Saccular VeinAlterations in blood flow leading to stagnant flow (stasis) can trigger increased clotting tendencies. This can be caused by inefficient venous return which occurs in veins with incompetent valves or in areas of saccular or aneurismal dilation. Other causes of stagnant flow occur during periods of relative inactivity of the musculovenous pump paralysis during cramped seating conditions (economy class syndrome), in paralyzed patients or in patients confined to bed for long periods. Dehydration is another factor in changing blood flow characteristics and this is why we encourage people to hydrate well and routinely get up and walk around the cabin or do foot exercises during long airplane or car trips.

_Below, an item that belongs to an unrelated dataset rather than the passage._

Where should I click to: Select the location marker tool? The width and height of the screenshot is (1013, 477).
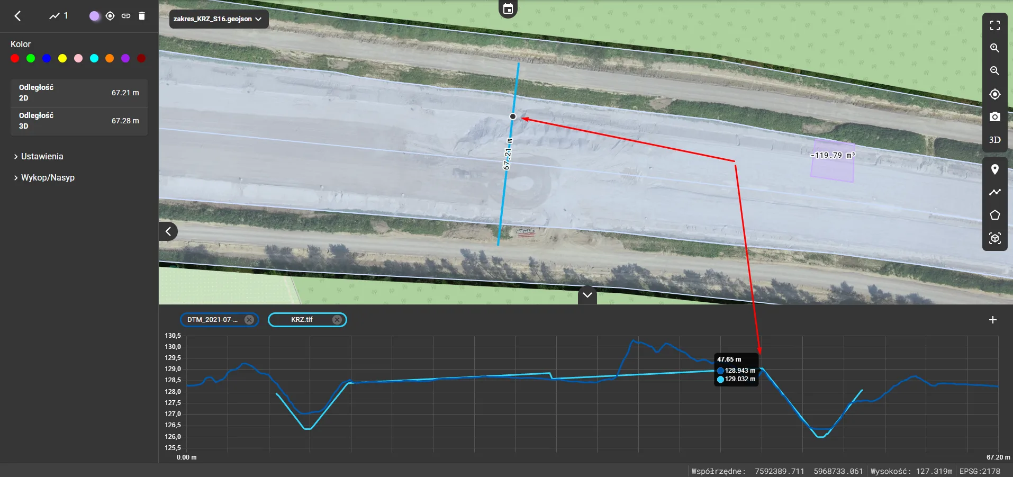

Hypercoagulable states are conditions where there is a surplus, deficit or imbalance of the normal clotting factors which can accelerate the clotting cascade. This can develop as the result of metabolic influence from certain cancers (Trousseau’s Syndrome), oral contraceptives, hormone replacement therapies, autoimmune diseases (Antiphospholipid antibodies , Lupus Anticoagulant, and Anticoardiolipin antibody) and inflammatory conditions such as Inflammatory Bowel Disease and Nephrotic syndrome. Thrombophilias are another cause of the Hypercoagulable state and are inherited genetic conditions that result from an abnormal concentration or activity of a clotting factor or from a decrease in the activity of normal factors which are responsible for controlling coagulation. Examples of Thrombophilia states are AntiThrombin III deficiency, Protein S deficiency, Protein C Deficiency, Factor V Leiden mutation and Protein C resistance, Prothrombin 20210A mutation, and Factor VIII elevation These conditions are quite rare, however in patients who have had a DVT their frequency can approach 25%. Like all genetic conditions if the abnormal defect is passed on by both parents (homozygous) then even a minor tendency in each of the parents can lead to serious consequences in their children.